Mounting challenge to brain sex differences

Peer-Reviewed Publication

Rosalind Franklin University of Medicine and Science

MRI Imaging of the Brain/Amygdala

image: MRI coronal view of the amygdala. view more 

Credit: Amber Rieder, Jenna Traynor, Geoffrey B Hall

How different are men and women's brains?

The latest evidence to address this controversy comes from a study at Rosalind Franklin University of Medicine and Science, where a meta-analysis of human amygdala volumes found no significant difference between the sexes. Meta-analysis is a statistical approach for combining the results of multiple studies, in this case dozens of brain MRI studies.

"Despite the common impression that men and women are profoundly different, large analyses of brain measures are finding far more similarity than difference," said Lise Eliot, PhD, principal investigator and associate professor of neuroscience at RFU's Chicago Medical School. "There is no categorically 'male brain' or 'female brain,' and much more overlap than difference between genders for nearly all brain measures."

The olive-sized amygdala is a key brain structure involved in all types of emotion and in social behaviors such as aggression and sexual arousal. Animal studies and early MRI reports indicated that the amygdala is disproportionately larger in males' brains. Such a size difference has been suggested to contribute to sex differences in emotionality and in the prevalence of disorders such as anxiety and depression.

Biologists use the term "sexually dimorphic" (literally, "two different forms") to describe male-female differences. This new study shows that the term does not apply to human amygdala volume. It joins other recent research that challenges the concept of binary "male" and "female" human brains, and may have relevance to understanding disorders including depression, substance abuse, and gender dysphoria.

The report is co-authored by RFU medical students Dhruv Marwha and Meha Halari, who worked with Eliot to systematically identify all MRI studies of the human amygdala over the past 30 years. They found 58 published comparisons of amygdala volume in matched groups of healthy men and women (or boys and girls) that included 6,726 total participants. Studies reporting raw amygdala volume show that the structure is indeed about 10 percent larger in male brains. However, this difference is comparable to males' larger body size, including the 11-12 percent larger volume of males' brains overall. Among studies that reported amygdala volumes corrected for overall brain size, the volume difference was negligible (<0.1 percent in the right amygdala, 2.5 percent in the left amygdala) and not statistically significant.

The paper appears in the journal NeuroImage.

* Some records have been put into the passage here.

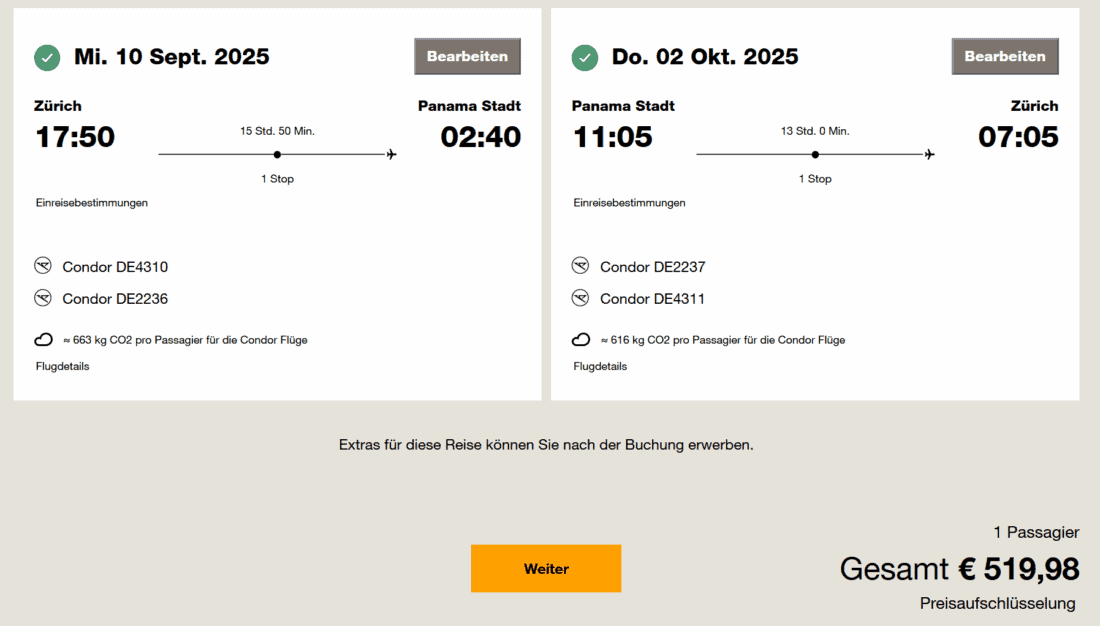Show Flugdetails for the Panama–Zürich flight
Viewport: 1100px width, 626px height.
click(600, 366)
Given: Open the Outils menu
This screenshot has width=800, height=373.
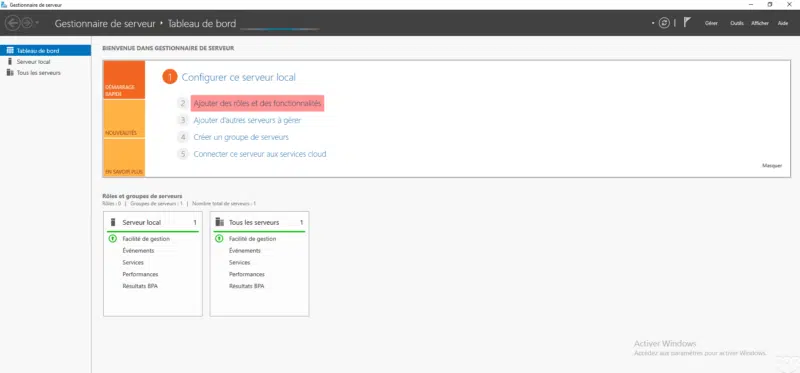Looking at the screenshot, I should coord(737,23).
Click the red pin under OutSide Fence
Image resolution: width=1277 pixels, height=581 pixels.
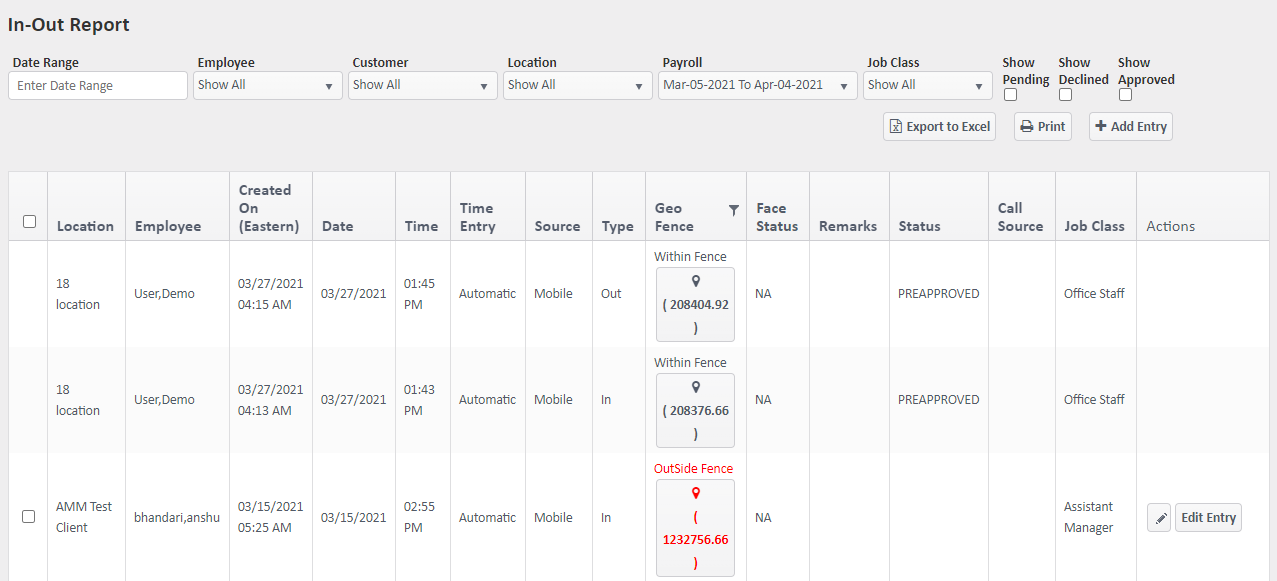[695, 495]
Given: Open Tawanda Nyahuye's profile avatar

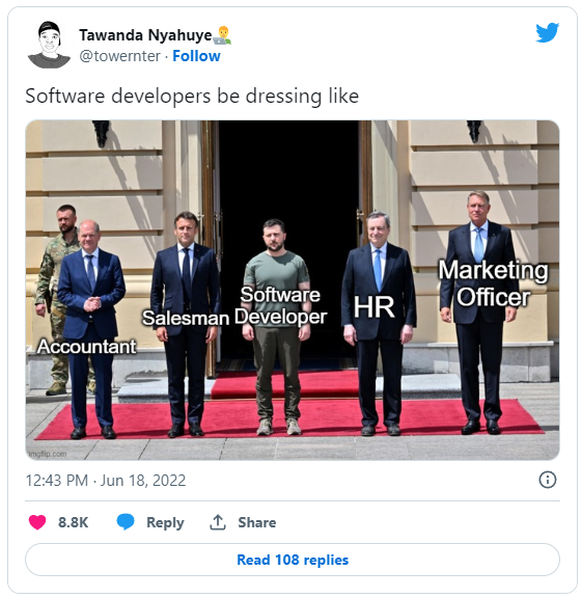Looking at the screenshot, I should pyautogui.click(x=49, y=45).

In a similar 2015 meta-analysis, Dr. Eliot headed a Chicago Medical School team that debunked the widely-held belief that the brain's hippocampus, which consolidates new memories, is larger in women than men.

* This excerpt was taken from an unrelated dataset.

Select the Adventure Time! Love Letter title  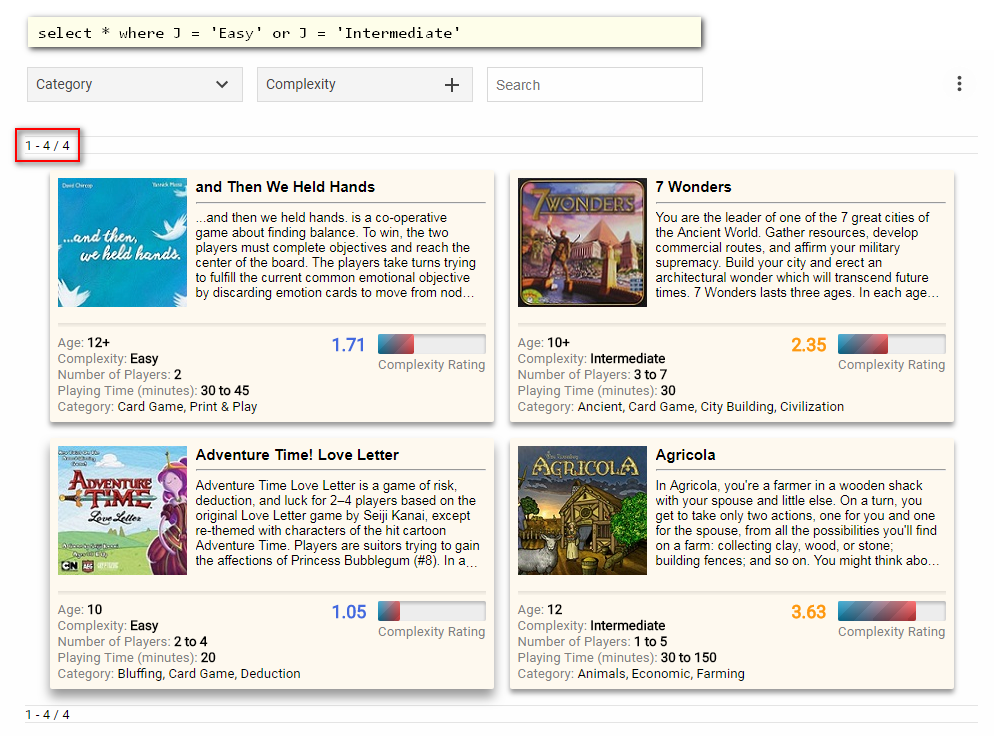tap(297, 455)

"There are behavioral reasons to suspect a sex difference in the amygdala," Dr. Eliot said. "Emotion, empathy, aggression, and sexual arousal all depend on it. Also, the evidence from animal studies suggesting a sex difference in amygdala volume is stronger than it is for the hippocampus. So this finding is more surprising than our hippocampal result and suggests that human brains are not as sexually dimorphic as rats."

This study strengthens the case for gender similarity in the human brain and psychological abilities and has implications for efforts to understand the transgender brain.